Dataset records
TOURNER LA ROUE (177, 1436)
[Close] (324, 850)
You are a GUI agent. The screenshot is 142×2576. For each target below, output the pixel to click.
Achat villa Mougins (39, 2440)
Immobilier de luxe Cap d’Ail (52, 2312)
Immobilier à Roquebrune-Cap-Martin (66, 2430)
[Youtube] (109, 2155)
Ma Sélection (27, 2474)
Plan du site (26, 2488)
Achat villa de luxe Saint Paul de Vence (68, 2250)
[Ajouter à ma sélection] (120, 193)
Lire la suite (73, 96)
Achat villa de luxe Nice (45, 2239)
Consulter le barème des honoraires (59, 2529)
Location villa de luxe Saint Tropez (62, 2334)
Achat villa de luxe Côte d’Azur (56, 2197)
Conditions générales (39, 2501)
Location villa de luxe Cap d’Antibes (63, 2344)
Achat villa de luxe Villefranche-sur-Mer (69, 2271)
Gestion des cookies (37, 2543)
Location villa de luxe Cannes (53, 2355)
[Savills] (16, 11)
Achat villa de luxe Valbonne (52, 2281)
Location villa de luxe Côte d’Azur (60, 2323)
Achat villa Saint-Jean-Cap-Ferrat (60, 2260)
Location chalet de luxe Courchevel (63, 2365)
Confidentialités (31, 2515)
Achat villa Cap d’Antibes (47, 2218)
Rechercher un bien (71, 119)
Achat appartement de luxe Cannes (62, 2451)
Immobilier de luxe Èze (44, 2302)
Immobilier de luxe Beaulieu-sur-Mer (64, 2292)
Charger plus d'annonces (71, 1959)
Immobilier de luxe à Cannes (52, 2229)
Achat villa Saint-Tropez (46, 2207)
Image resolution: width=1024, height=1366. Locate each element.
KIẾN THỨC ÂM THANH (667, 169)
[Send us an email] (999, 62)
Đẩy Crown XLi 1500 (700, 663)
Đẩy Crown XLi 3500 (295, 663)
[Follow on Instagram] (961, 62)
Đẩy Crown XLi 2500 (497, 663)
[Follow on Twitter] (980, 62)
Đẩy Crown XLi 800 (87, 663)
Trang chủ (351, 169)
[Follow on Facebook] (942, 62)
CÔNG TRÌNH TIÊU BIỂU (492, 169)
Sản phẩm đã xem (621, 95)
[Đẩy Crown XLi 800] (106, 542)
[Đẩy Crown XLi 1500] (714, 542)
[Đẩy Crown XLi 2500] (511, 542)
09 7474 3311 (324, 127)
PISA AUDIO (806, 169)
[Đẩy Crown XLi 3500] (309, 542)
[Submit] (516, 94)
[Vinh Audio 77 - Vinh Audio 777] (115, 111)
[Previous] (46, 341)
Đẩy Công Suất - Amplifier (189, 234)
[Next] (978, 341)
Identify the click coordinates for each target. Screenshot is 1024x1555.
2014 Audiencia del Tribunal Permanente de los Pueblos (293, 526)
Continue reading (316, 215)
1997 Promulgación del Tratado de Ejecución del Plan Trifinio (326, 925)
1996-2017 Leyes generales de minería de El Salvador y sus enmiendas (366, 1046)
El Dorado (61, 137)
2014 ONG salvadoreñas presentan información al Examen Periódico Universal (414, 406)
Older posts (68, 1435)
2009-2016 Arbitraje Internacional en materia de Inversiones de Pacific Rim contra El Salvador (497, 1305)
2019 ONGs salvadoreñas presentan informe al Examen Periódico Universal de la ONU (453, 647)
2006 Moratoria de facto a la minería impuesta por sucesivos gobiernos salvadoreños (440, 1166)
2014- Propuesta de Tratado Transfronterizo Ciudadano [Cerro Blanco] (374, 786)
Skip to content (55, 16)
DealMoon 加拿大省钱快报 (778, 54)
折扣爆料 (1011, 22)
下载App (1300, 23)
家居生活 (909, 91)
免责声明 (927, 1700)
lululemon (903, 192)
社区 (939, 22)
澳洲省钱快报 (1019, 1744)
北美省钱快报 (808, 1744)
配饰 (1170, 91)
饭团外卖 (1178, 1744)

EXERCISE AIM: Locate the word "Periódico" in the records and collect each line it appears in.

SOLUTION BELOW:
2014 ONG salvadoreñas presentan información al Examen Periódico Universal (414, 406)
2019 ONGs salvadoreñas presentan informe al Examen Periódico Universal de la ONU (453, 647)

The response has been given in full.